Support for custom Item IDs
Open, Needs TriagePublic

Description

Wikibase currently only support item IDs that are a number prefixed with Q. Example: Q123. IDs in different formats, like 123-4X, are not supported.

This task is about adding support for custom item IDs on a code level. In other words, making it possible for third party Wikibase instances to work with their own ID format if they so desire. The current behavior (Q-IDs) could remain the default, requiring third parties to add configuration and code to switch their Wikibase to their own ID format.

I'm making this feature request on behalf of the German National Library (DNB). The DNB already had IDs for its data set (GND IDs). Using those existing IDs would simplify Wikibase adoption. This seems to be a common use case among institutions like the DNB.

Event Timeline

Hey @JeroenDeDauw, we're continuing to look into the complexity of this request. Just so I'm sure I understand the use case for GND and why this would be important to them, can you help by providing some more detail?

  • My first assumption: one reason this change would be helpful for GND is being able to search the Wikibase by GND ID rather than item label or Q identifier. Is that right? Are there additional reasons this would support their use case?
  • Since GND has existing IDs they want to use, I assume then you'll want the IDs for these entities to be assigned manually during the import process. What about for entities that don't yet exist/will need a new GND ID in the future? Would there ever be an expectation that Wikibase automatically generates/assigns new IDs once the initial import is done?

Thanks for your response!

Use cases for DNB:

  • Always end up with the same IDs when importing the dataset in a fresh wiki
  • Access data in Wikibase with existing IDs (both for internal DNB tools and the GND ecosystem users)
  • Do not allow changing GND IDs
  • Ability to create an item with references to other items (statements with type item) without first having imported the other items
  • Avoiding ending up with multiple IDs (per item) to support through the ecosystem

We are aware that a "lookup layer" can be created on top of Q-IDs. This is an extra cost and does not solve most of the above.

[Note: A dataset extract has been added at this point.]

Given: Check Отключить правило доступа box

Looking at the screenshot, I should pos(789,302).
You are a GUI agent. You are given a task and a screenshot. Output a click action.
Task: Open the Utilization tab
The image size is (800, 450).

We considered several approaches. Support for custom IDs looks most promising.

image.png (428×991 px, 61 KB)

We also investigated which parts of Wikibase would need changing and estimated the required effort. We estimate about 5 days of work for us to make things work sufficiently for the first stage of our project. With full custom ID support that WMDE would be happy with taking significantly longer.

image.png (626×950 px, 78 KB)

Did we miss anything?

Since GND has existing IDs they want to use, I assume then you'll want the IDs for these entities to be assigned manually during the import process. What about for entities that don't yet exist/will need a new GND ID in the future? Would there ever be an expectation that Wikibase automatically generates/assigns new IDs once the initial import is done?

In the first stage of the project we do not need to create new entities on Wikibase. Wikibase will just be a secondary editing interface for the primary copy of the GND in its current system. A full switch to Wikibase will not happen any time soon, and will only happen if the stakeholders wish to switch. Support for GND IDs would help :)

From our side there is no expectation that Wikibase would somehow know how to generate new GND IDs. We would only need a way to hook into the new ID generation of Wikibase, so we can specify our own ID generation function. I expect that to be easy to facilitate.